Presidente Iván Duque disse que se trata de um "ato terrorista" e que a Colômbia está "unida para enfrentá-lo". Cerca de 60 pessoas ficaram feridas

Atentado com carro-bomba em Bogotá, Colômbia
Familiares das vítimas na entrada da academia de polícia de Bogotá. AP

A explosão de um carro-bomba na Escola General Santander da Polícia de Bogotá, capital da Colômbia, nesta quinta-feira, 17, deixou mais de 20 mortos e cerca de 60 feridos. O atentado, confirmado pelo prefeito da capital colombiana, Enrique Peñalosa, ocorreu no interior da escola de cadetes, no sul da cidade. As autoridades investigam a autoria do ataque, que foi registrado por volta das 10h (13h em Brasília).

“Estou regressando de imediato a Bogotá com a cúpula militar ante o miserável ato terrorista cometido na Escola General Santander contra nossos policiais”, afirmou o presidente da Colômbia, Iván Duque, que liderava um conselho de segurança no departamento de Chocó, na costa do Pacífico. “Vamos ao lugar do incidente. Dei ordens à Força Pública para determinar os autores desse ataque e levá-los à Justiça. Todos os colombianos rejeitamos o terrorismo e estamos unidos para enfrentá-lo. A Colômbia se entristece, mas não se detém ante a violência”, completou o mandatário no Twitter.

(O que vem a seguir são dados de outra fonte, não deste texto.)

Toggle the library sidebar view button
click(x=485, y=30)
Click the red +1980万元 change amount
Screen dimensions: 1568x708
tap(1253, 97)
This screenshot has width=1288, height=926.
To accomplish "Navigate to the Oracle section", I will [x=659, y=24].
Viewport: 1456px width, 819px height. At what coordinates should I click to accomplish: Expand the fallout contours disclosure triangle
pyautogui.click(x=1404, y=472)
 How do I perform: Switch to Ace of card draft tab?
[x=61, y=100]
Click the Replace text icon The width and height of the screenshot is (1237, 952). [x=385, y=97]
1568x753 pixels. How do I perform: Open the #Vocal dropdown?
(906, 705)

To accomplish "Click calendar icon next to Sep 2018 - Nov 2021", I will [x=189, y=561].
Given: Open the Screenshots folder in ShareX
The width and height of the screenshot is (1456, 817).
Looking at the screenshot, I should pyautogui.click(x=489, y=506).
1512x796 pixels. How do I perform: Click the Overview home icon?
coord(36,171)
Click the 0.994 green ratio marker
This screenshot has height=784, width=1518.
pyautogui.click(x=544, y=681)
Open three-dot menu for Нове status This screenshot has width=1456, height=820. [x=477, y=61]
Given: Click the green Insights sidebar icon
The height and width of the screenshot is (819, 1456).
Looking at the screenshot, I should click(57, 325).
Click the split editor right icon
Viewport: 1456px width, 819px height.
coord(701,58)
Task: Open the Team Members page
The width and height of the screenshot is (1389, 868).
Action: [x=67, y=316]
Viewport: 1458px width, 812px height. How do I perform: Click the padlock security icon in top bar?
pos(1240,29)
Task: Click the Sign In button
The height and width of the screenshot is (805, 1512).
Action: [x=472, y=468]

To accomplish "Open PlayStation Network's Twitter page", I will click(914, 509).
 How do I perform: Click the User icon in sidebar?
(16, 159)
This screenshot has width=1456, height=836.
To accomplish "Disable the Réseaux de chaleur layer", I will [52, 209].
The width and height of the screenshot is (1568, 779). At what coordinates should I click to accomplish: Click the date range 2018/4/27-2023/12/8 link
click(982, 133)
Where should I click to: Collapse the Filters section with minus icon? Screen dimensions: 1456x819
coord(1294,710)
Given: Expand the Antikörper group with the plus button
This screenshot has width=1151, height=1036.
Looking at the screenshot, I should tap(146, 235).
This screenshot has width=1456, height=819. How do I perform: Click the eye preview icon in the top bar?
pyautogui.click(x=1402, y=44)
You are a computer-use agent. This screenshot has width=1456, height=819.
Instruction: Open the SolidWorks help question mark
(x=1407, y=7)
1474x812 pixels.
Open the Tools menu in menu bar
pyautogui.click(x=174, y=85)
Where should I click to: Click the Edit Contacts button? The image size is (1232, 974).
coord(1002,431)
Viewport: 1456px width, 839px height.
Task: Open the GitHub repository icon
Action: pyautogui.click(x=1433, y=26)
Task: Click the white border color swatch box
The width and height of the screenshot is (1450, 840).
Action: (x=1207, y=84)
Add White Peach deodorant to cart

Uma inspetora que foi testemunha dos fatos, Fanny Contreras, relatou ao Canal 1 que “um carro entrou à força” por um posto de controle de segurança secundário. “Explodiu logo depois. Foi muito forte. O veículo entrou abruptamente.” O Ministério Público e a Polícia estão a cargo da investigação. “Toda a nossa capacidade investigativa [está] voltada para desmascarar os terroristas. Os atos urgentes na cena do crime fornecem as primeiras provas materiais. Haverá justiça”, declarou o procurador-geral do país, Néstor Humberto Martínez.

As forças de segurança tentam agora determinar qual grupo tem capacidade e estrutura para perpetrar um atentado dessas características contra um dos símbolos da Polícia colombiana. O Exército de Libertação Nacional (ELN) continua ativo; ainda não deixou as ações armadas e tem recebido sucessivas advertências do Governo. O Clã do Golfo é uma organização criminosa dedicada principalmente ao narcotráfico. Há também as dissidências das Forças Armadas Revolucionárias da Colômbia (FARC), grupos da antiga guerrilha que rejeitaram o acordo de paz alcançado em 2016 por Juan Manuel Santos.

Bogotá, atingida durante décadas pela violência durante o conflito armado com as FARC, sofreu cerca de 30 atentados com explosivos. O último ataque com mortos foi em junho de 2017 no Centro Comercial Andino, no norte da capital. Três mulheres morreram. Meses antes, em fevereiro, uma pessoa morreu nas mãos do ELN nos arredores da praça de touros La Santamaría.